We have all read in the press recently about the demise of BHS, but the most worrying part of the story is how this will impact UK taxpayers and BHS pensions.
UK taxpayers will have to cover the statutory redundancy pay of the company’s 11,000 staff. Based on previous failures, such as Comet, City experts believe the bill will top £40million.
At the same time, every worker in the UK who is a member of a company pension scheme will have to help fill a black hole estimated at £571million in the BHS pension scheme. This is because the Pension Protection Fund, which steps in when businesses collapse, gets its money through a levy imposed on all company schemes.
Labour MP John Mann, who is a member of the Commons Treasury Select Committee, said: ‘Sir Philip Green and his family have made millions out of BHS and its hard-working staff.
‘He took over a company with a healthy pension pot, yet when he sold BHS a black hole had appeared in its fund.’
The Guardian has calculated that Green and his family collected £586m in dividends, rental payments and interest on loans during their 15-year ownership of the retailer.

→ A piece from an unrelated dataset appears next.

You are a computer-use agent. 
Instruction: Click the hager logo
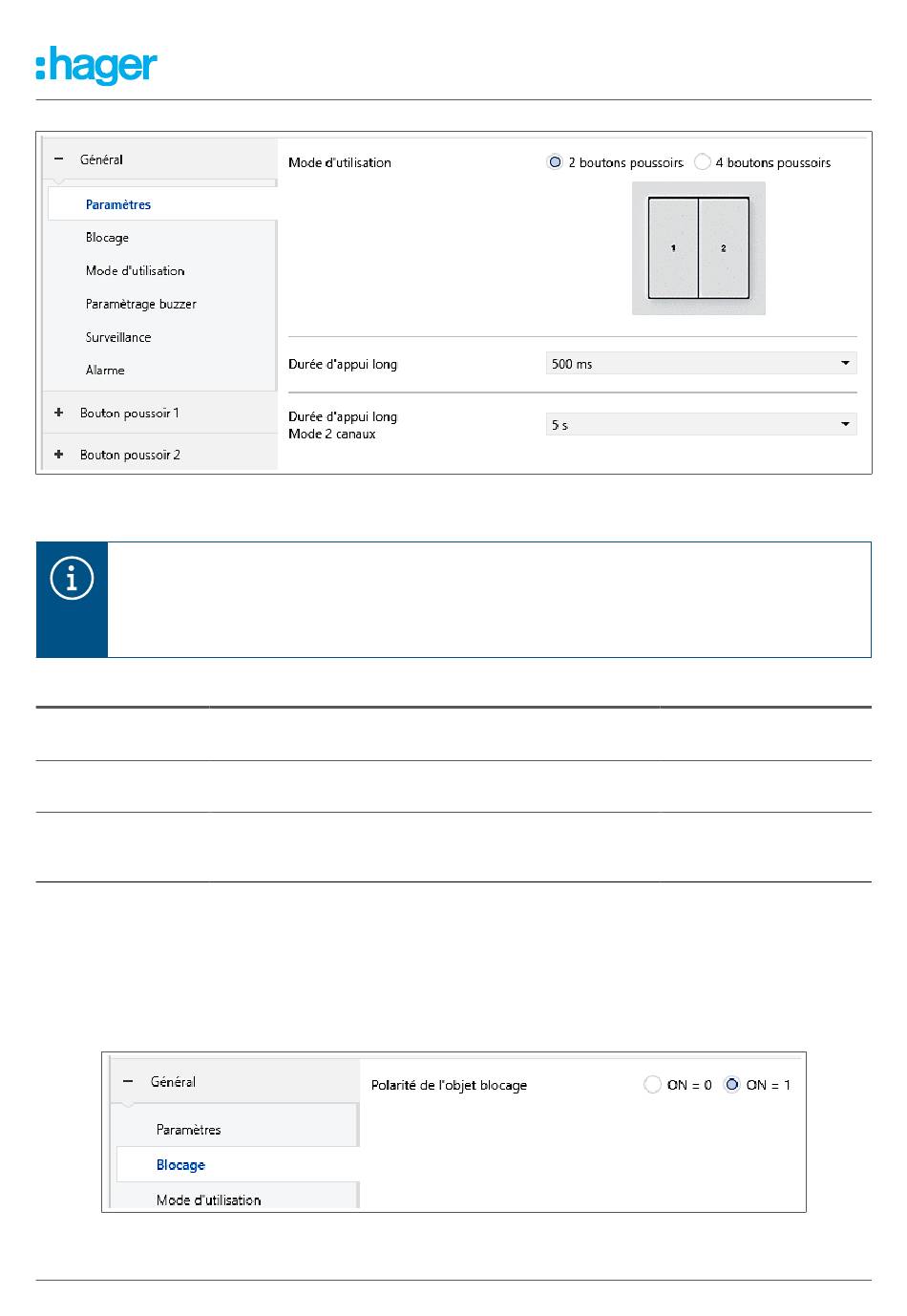(96, 66)
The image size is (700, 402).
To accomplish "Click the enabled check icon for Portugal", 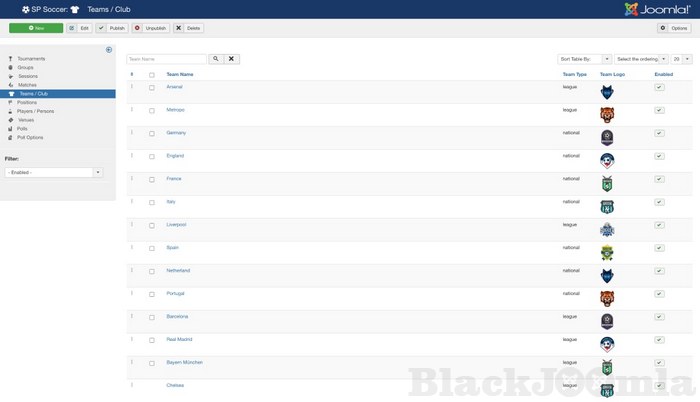I will tap(659, 294).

What is the Pension Protection Fund you may ask and what does it do?
The Pension Protection Fund was established to pay compensation to members of eligible defined benefit pension schemes, when there is a qualifying insolvency event in relation to the employer and where there are insufficient assets in the pension scheme to cover Pension Protection Fund levels of compensation.
What does it offer:
1) If you were retired and over the scheme’s normal retirement age when your employer went bust, and receiving your pension then the Pension Protection Fund will generally pay 100% level of compensation.
2) If you retired early (except through ill-health) and had not reached your scheme’s normal pension age when your employer went bust, then you will generally receive 90% level of compensation based on what your pension was worth at the time. The annual compensation you will receive is capped at a certain level. The cap at age 65 is, from 1 April 2016, £37,420.42 (this equates to £33,678.38 when the 90 per cent level is applied) per year.
3) When you reach your scheme's normal retirement age, we will pay you compensation based on the 90% level subject to a cap, as described above.
With all of the above, payments relating to pensionable service from 5 April 1997 will then rise in line with inflation each year, subject to a maximum of 2.5% a year. Payments relating to service before that date will not increase.
What it doesn’t offer:
Flexible drawdown, self-management, the ability to transfer.
For all of you that are members of a Company Pension scheme, if you haven’t done so already, it is time to find out if the pension scheme is fully funded, that means it has enough money to cover its pension liabilities or if it is in deficit. If it is in deficit you need to know by how much, what the Company plans are to rectify this and most importantly how stable/safe is the company you work or used to work for. Is there a real possibility that company could fail? If so I would seriously consider transferring your pension out of the scheme if that is allowed.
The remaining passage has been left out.